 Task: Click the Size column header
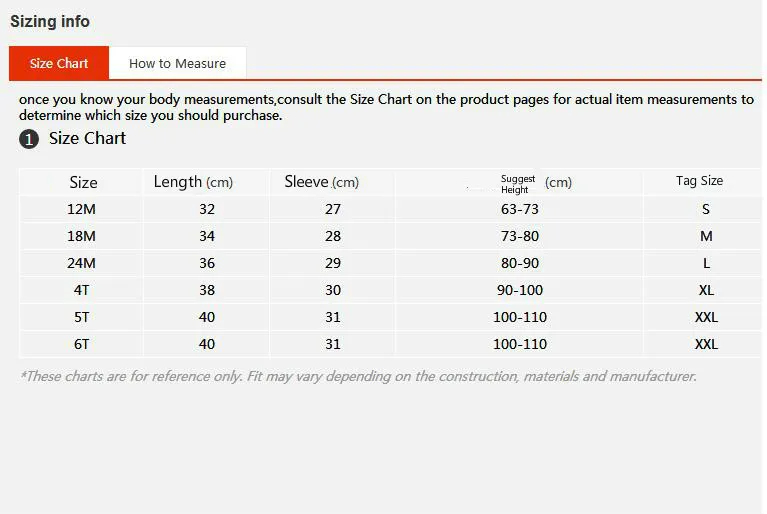coord(83,182)
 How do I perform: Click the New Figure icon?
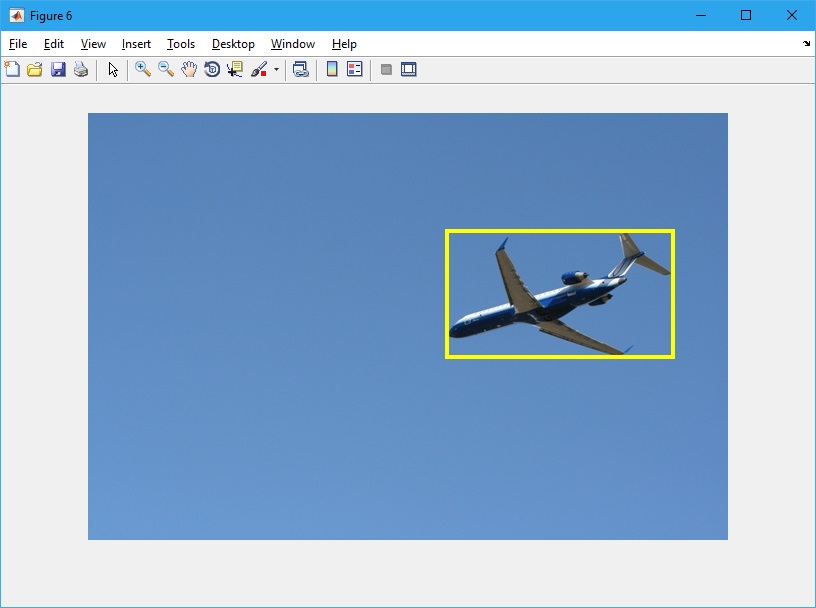point(12,69)
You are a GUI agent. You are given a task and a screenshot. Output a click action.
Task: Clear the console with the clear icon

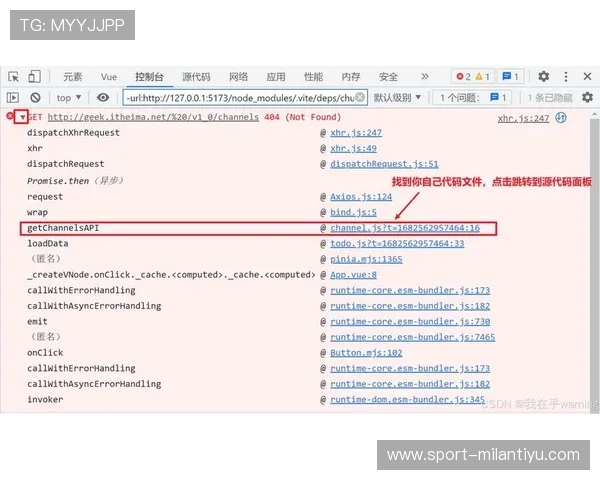(x=35, y=98)
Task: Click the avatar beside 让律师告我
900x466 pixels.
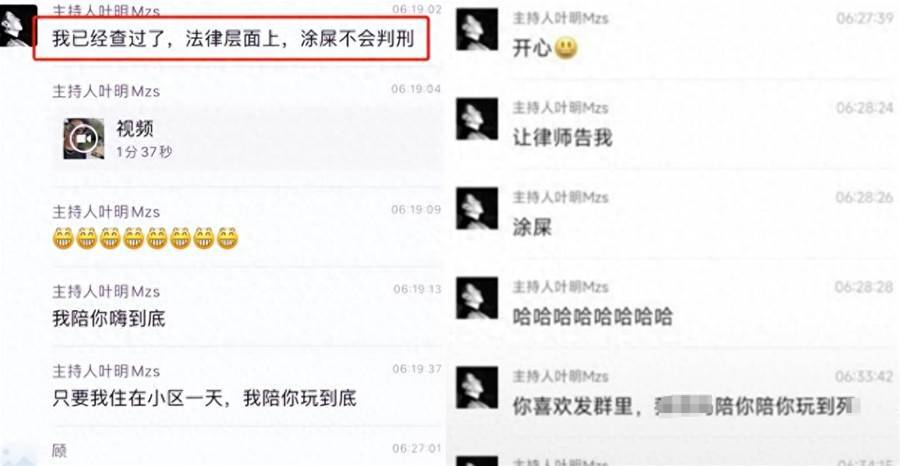Action: coord(477,119)
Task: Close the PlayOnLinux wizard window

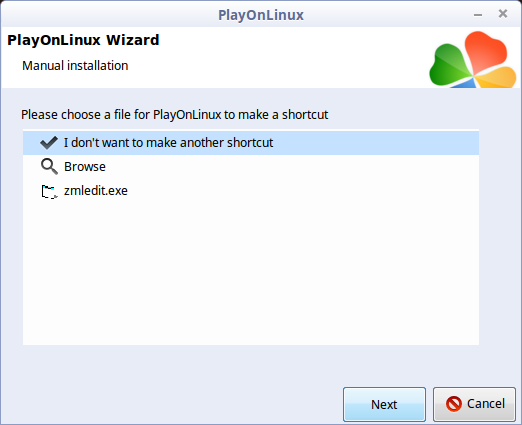Action: 503,14
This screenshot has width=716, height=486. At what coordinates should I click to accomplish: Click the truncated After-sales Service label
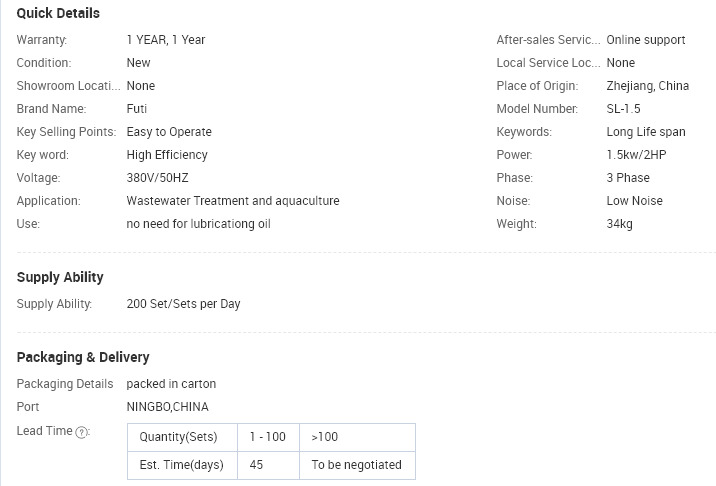pos(548,40)
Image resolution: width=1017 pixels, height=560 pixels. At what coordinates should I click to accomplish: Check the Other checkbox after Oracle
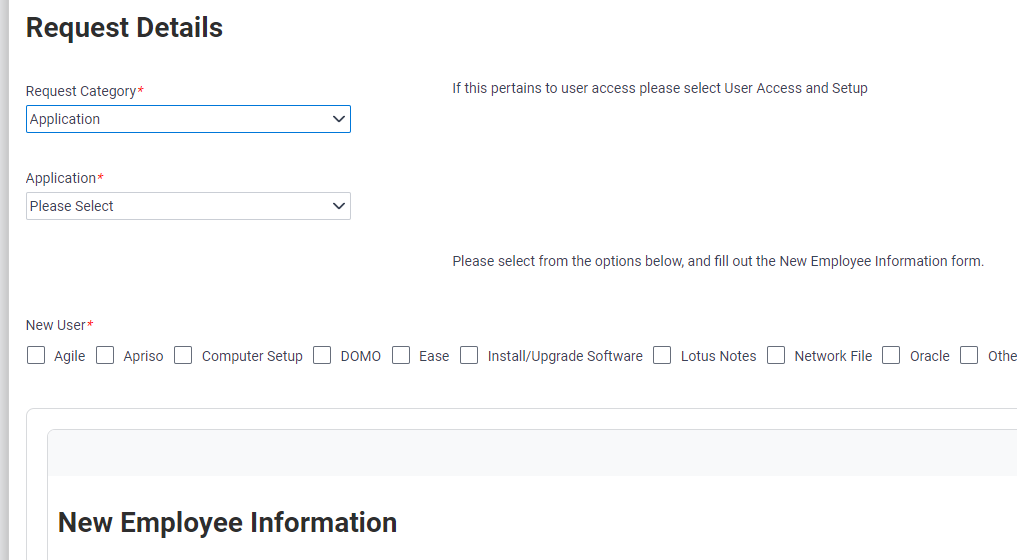[x=969, y=355]
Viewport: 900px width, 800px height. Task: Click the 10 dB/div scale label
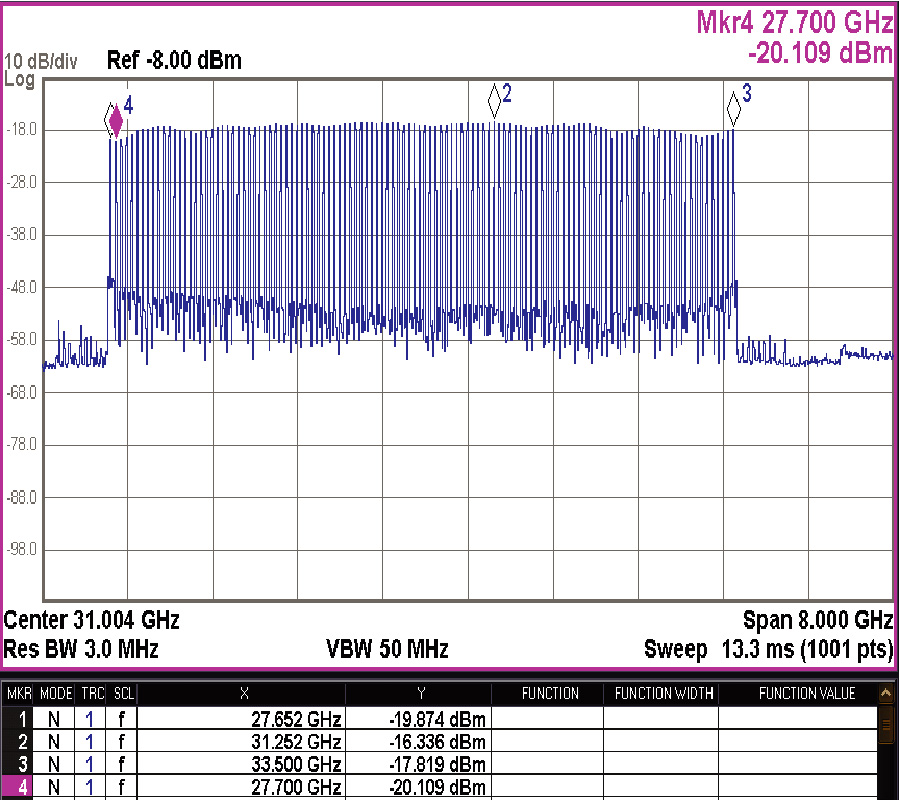(x=42, y=61)
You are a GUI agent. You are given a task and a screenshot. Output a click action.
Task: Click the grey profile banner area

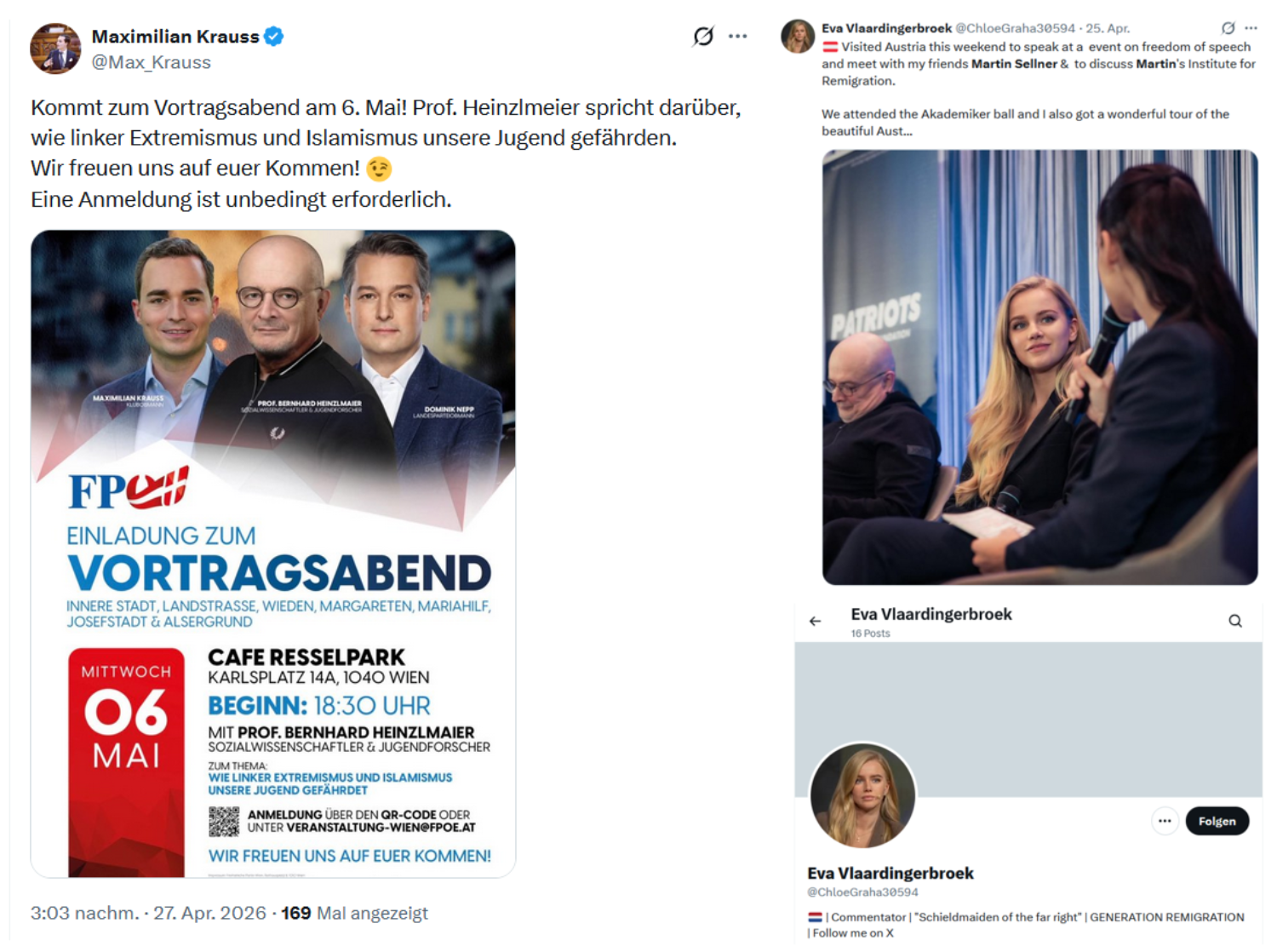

Problem – Pictures aside, write out all of the records exactly.

Result of this task –
 Task: Click the Size column header
coord(83,182)
 How do I perform: Click the New Figure icon?
point(12,69)
You are a GUI agent. You are given a task and a screenshot. Output a click action.
Task: Clear the console with the clear icon

(x=35, y=98)
Task: Click the avatar beside 让律师告我
900x466 pixels.
Action: coord(477,119)
Task: Close the PlayOnLinux wizard window

Action: 503,14
This screenshot has width=716, height=486. At what coordinates should I click to accomplish: Click the truncated After-sales Service label
pos(548,40)
Image resolution: width=1017 pixels, height=560 pixels. At what coordinates should I click to accomplish: Check the Other checkbox after Oracle
[x=969, y=355]
Viewport: 900px width, 800px height. Task: Click the 10 dB/div scale label
(x=42, y=61)
You are a GUI agent. You are given a task and a screenshot. Output a click action.
Task: Click the grey profile banner area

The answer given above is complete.